What triggers OHCs to contract?
OHCs contract when there is movement of the basilar membrane. When OHCs contract, they pull down on the tectorial membrane, thus amplifying the motion of the basilar membrane and causing a larger disruption of the fluid inside of the scala media.
Why would OHC death reduce our frequency perception?
OHCs respond depending on the movement of the basilar membrane. Remember that the basilar membrane deforms according to the frequency of the signal. This means that OHCs in a specific part of the basilar membrane will respond more strongly when input causes that part of the BM to move; we have more defined frequency perception by virtue of the OHCs working.
With OHC death, this frequency discrimination is dampened; this doesn’t mean that a person cannot perceive frequency, but they might struggle with hearing differences in pitch and with vowel perception.
What are the elements of the ‘cochlear amplifier’?
Outer hair cells are the cochlear amplifier.
Why do we have both endolymph and perilymph, and why are they separate?
Endolymph and perilymph are fluids of the cochlea.
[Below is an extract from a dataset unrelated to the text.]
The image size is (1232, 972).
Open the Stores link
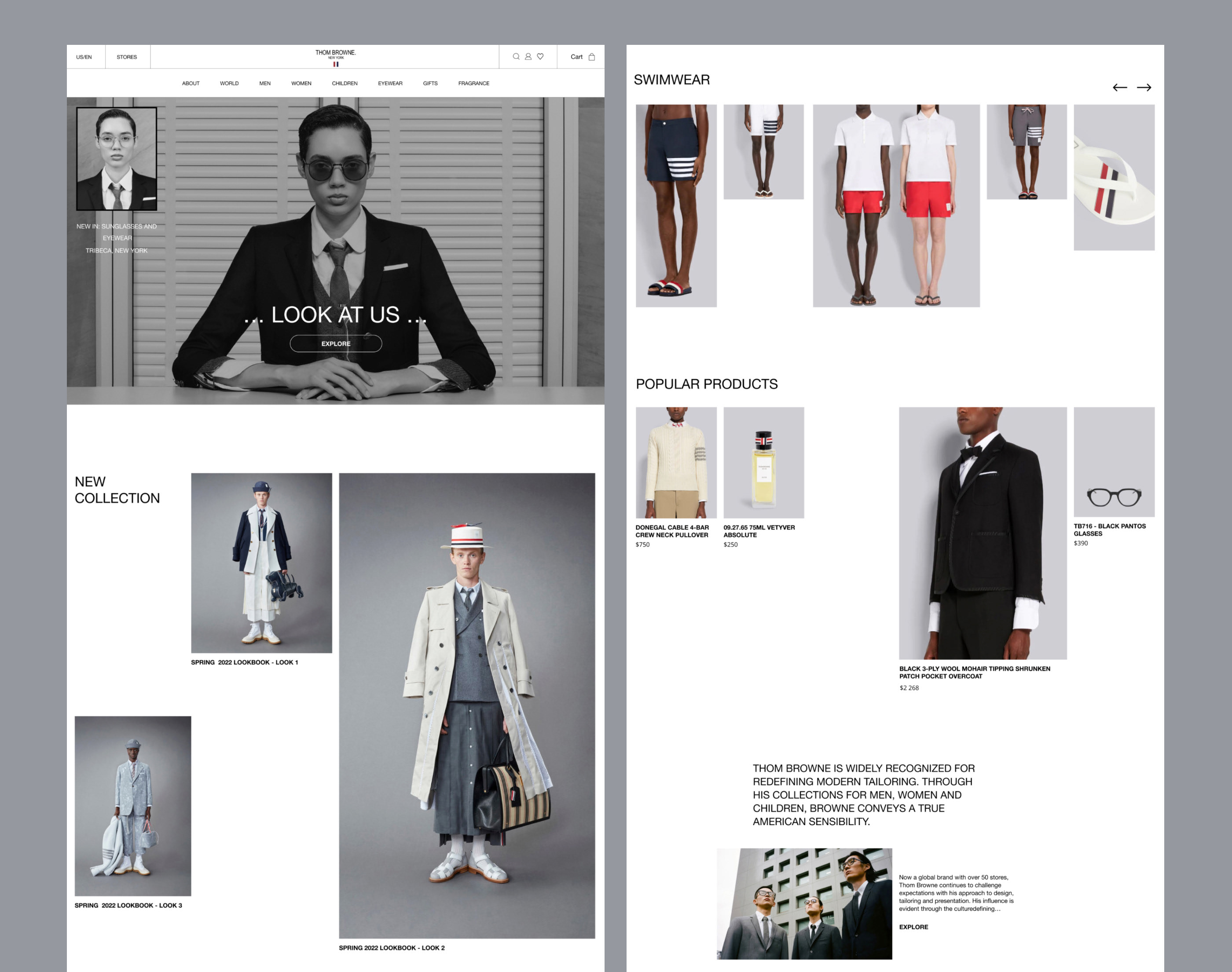(126, 57)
They are separate because they have different ion concentrations:
- endolymph is in the scala media, and it has a high K+ concentration but a low Na+ concentration
- perilymph is in the scala vestibuli and scala tympani, and it has a high Na+ concentration but a low K+ concentration
The stria vascularis transfers K+ ions from the perilymph into the endolymph. The K+ ions are essential for the function of stereocilia in the scala media that are attached to the basilar membrane.
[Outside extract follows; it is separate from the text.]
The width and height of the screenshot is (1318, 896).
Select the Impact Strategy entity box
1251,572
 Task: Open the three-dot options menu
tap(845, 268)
The perilymph and endolymph are separate because they have different functions, and because the endocochlear potential must be maintained.
Why would changes in the density of fluid within the semicircular canals cause disruption to balance?
The cupula is naturally buoyant in the endolymph fluid inside of the ampullae. Alcohol alters the specific gravity of the endolymph inside of the semicircular canals, such that the cupula becomes lighter than the endolymph and floats more. This gives us a sensation of movement (when there is none), thus disrupting our balance perception.